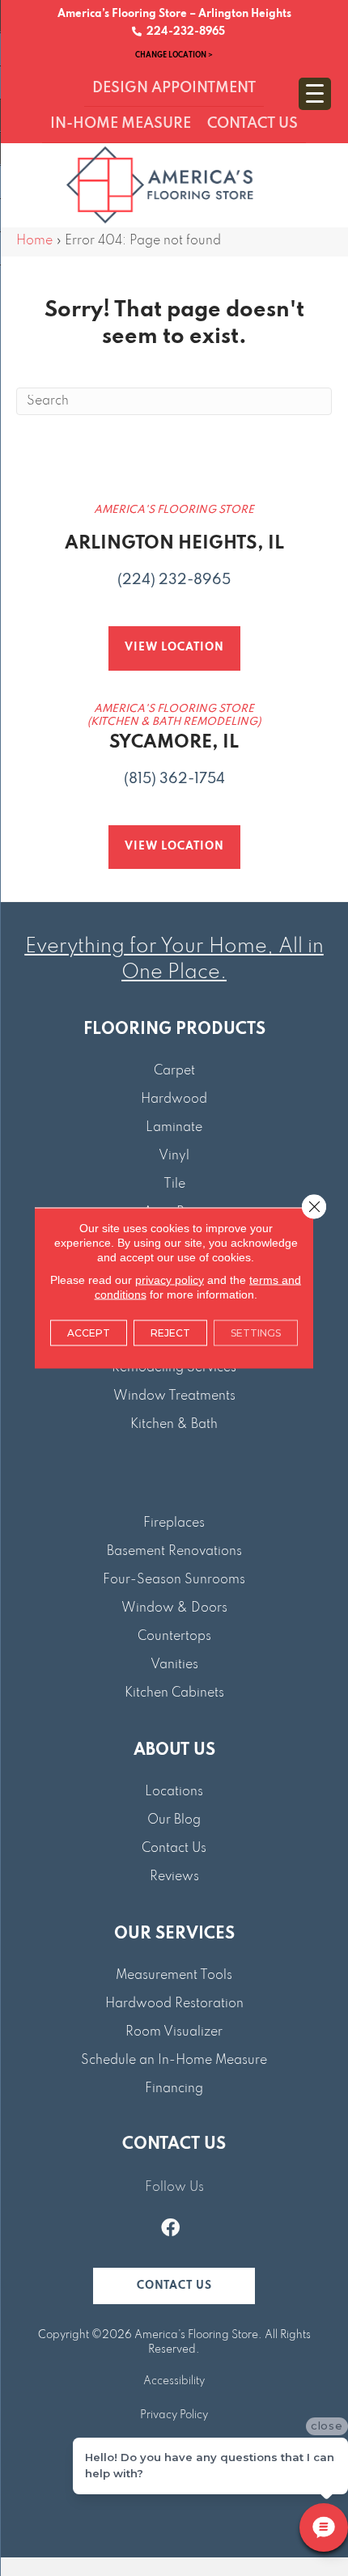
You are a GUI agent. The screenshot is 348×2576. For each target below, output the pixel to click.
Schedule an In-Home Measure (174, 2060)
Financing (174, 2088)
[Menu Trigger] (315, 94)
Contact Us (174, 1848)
* * * *
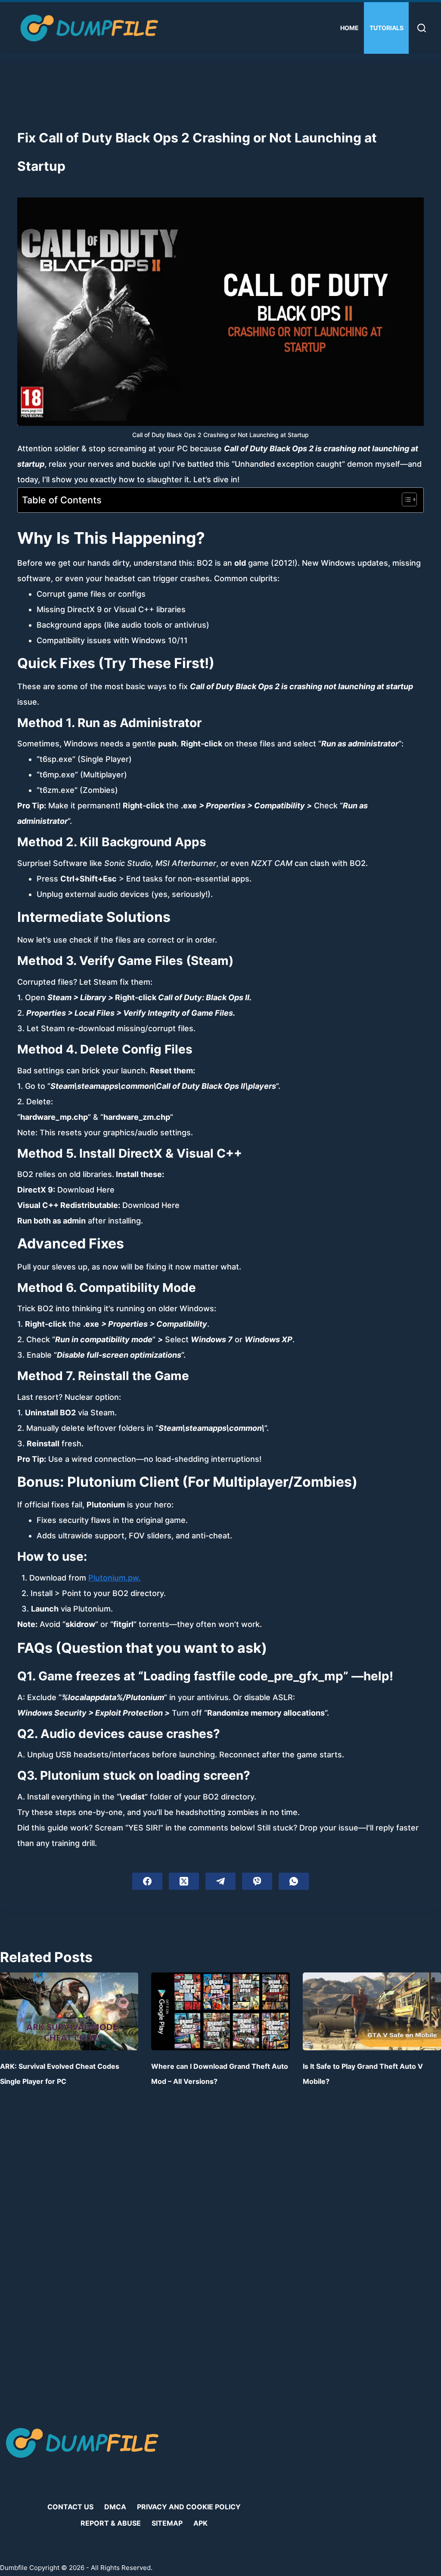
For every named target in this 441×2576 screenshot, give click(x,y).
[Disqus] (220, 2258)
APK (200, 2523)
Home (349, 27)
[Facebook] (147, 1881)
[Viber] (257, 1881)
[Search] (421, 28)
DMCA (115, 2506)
* * * *
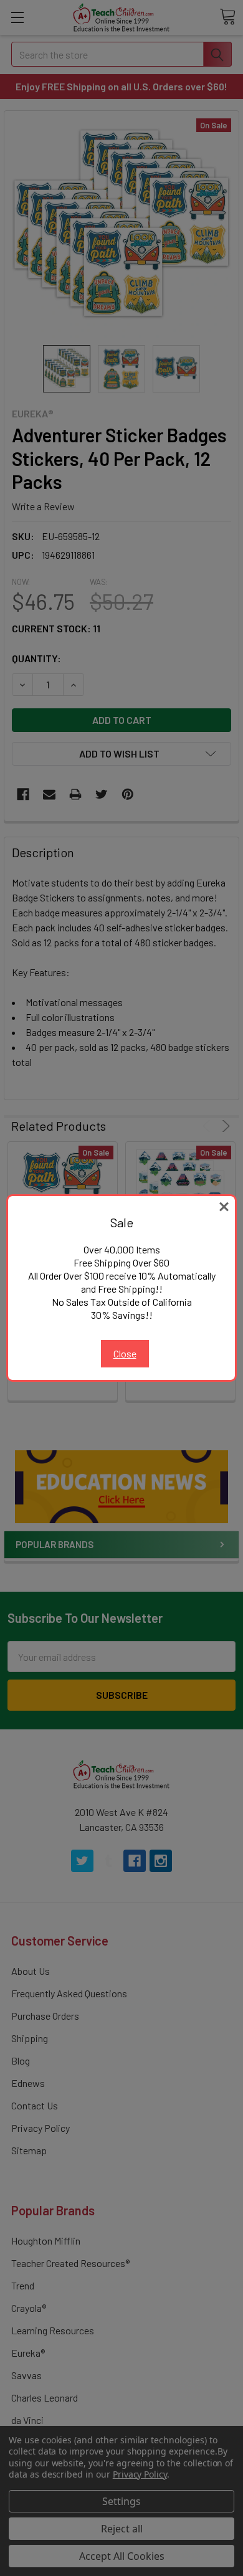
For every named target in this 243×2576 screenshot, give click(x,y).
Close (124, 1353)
* * * *
The problem. When the word "every" shows up in a line of the material, count that line; report only the final number.

Output below. 2